President Biden is traveling to Pennsylvania next week where he will formally unveil the "Build Back Better" infrastructure spending proposal that could be as large as $4 trillion and partially funded by tax hikes.
Republicans and shouty business network personalities are going to cry blood murder about the taxes and will claim it'll kill jobs, but those who would know better say that won't be the case.
Analysts at JP Morgan and Goldman Sachs -- the two largest investment banks in the world -- say passing Biden's proposal would only temporarily devalue stocks because the spending associated with the proposal is a much bigger deal.
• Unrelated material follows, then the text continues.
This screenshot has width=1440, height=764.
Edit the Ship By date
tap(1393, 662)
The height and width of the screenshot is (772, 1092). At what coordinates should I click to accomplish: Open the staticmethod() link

They say the overall scope of the proposal is already being priced into the market.
Stocks are pricing in the good news around infrastructure and showing “little concern about tax hikes,” Goldman Sachs Group Inc. strategists led by David Kostin wrote in a note Friday.
Higher corporate taxes are likely to cut S&P 500 earnings by 3% in 2022, the Goldman strategists said, while a JPMorgan Chase & Co. team led by John Normand said they will be a “drag on earnings growth and buybacks.” [...]
Normand’s team also pointed to how recent stimulus steps and the reopening of economies should lead to “extraordinary growth and profits momentum.” Capital gains taxes increases in 1987 and 1993 had only a “modest” intra-month impact with a drawdown of less than 5%, according to JPMorgan.
I suppose some people would say it's bad that higher taxes may reduce the incentive that companies have to buy back their own stocks, but I would call that a feature; not a bug.
Reducing corporate buybacks would only return them to amounts previously seen before Trump and the Republican party cut taxes in 2017. Ultra rich corporate executives and shareholders used those tax cuts to make themselves even richer and none of that additional wealth trickled down to average employees or public coffers. Mega-mergers and buybacks actually resulted in job losses after Republicans cut taxes.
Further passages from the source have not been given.